The recent Japanese devastation has shone a spotlight on the country’s apparently unique social structure.
Unlike many other circumstances of natural disaster elsewhere, no looting or rioting has followed to compound the misfortune — and this has greatly impressed many a non-Japanese observer.
From the patient orderly lines to the return of valuables, “yamoto-damashii,” or the Japanese spirit, has elicited admiration and further sympathy from the world.

As can be imagined, articles have made an appearance attempting to reveal the phenomenon of people who continue to be law-abiding citizens despite being deprived of not just creature comforts but everything they own and even of loved ones.
Police stations all along the coast are stuffed to capacity together with the personal household safes of persons which have washed back to land or been recovered from the rubble by rescue workers.
Then there is the seemingly suicidal heroism and self-sacrifice of many nuclear power plant employees.
Even animals have displayed yamoto-damashii: a dog made worldwide headlines for standing by another dog stuck under rubble, neglecting to leave!

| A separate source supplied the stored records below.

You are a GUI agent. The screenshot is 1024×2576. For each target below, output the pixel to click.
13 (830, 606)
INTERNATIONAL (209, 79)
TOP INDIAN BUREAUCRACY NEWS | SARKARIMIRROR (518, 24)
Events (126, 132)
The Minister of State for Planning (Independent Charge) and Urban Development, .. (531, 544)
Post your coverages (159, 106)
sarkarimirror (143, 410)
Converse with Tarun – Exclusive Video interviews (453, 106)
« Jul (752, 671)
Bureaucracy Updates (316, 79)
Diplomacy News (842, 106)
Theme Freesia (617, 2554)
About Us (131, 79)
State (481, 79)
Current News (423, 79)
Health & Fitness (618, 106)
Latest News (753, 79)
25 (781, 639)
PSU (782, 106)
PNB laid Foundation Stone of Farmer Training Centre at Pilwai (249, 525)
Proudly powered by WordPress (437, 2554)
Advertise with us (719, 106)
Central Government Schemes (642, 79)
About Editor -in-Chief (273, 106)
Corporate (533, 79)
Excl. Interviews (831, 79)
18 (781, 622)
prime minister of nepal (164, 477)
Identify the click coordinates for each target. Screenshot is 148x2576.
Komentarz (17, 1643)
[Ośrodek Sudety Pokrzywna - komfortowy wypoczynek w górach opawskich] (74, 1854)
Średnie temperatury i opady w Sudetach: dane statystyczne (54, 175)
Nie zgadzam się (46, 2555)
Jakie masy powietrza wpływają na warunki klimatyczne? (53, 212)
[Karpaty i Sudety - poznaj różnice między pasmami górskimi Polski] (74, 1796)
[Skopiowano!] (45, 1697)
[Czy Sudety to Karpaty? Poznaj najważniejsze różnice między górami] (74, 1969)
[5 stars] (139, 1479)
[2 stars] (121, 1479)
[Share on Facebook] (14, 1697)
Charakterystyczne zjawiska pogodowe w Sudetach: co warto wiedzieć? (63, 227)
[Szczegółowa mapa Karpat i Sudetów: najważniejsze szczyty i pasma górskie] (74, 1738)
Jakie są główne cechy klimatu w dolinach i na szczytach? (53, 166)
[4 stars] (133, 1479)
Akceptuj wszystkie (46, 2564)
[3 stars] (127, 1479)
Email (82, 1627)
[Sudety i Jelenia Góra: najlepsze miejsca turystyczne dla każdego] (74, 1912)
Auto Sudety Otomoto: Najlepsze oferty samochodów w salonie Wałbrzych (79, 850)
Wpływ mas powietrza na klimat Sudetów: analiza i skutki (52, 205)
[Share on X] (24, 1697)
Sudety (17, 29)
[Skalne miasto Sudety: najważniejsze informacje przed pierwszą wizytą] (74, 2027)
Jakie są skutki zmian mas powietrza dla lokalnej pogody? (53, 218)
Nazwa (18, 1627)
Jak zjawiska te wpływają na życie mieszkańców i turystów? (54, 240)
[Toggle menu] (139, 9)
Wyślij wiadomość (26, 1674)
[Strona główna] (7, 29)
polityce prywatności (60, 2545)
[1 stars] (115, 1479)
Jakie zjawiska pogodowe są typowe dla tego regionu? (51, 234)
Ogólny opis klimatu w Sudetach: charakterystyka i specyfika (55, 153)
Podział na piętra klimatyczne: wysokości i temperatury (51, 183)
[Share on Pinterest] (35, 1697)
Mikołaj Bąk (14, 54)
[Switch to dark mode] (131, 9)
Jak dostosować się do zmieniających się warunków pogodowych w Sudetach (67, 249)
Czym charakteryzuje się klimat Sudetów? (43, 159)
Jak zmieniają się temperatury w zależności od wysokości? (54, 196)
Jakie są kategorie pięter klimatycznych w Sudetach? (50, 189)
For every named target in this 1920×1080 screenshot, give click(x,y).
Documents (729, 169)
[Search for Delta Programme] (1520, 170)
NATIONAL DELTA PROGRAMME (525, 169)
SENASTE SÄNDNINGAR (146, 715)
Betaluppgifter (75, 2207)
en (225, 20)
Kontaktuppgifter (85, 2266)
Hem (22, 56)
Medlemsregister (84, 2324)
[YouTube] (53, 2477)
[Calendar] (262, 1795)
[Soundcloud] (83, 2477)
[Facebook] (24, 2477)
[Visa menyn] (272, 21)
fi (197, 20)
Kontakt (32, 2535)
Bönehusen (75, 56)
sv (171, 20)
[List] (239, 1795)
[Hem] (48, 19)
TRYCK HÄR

Much has been written both for and against the “Japanese-spirit interpretation” of events.
On one side, people note that the country is a wealthy one, a technologically advanced one, and one that is perhaps uniquely homogenous one of many leading industrialized societies of which it is a member.
Of course household safes and other belongings have been returned or at least remaining unmolested!
It figures, argue such people, because there is no motivation to loot and riot when the country all together offers so many resources to provide succor.

Others remember that the spirit of Japan is such that rules are witnessed simply because they are rules – Japanese rules – and one is Japanese.
Safes are not broken into because that isn’t what a Japanese person does, plain and simple.
This side of the discussion notes that no matter how rich the society, individual victims continue to suffer – yet they generally do so patiently, in a manner uniquely Japanese.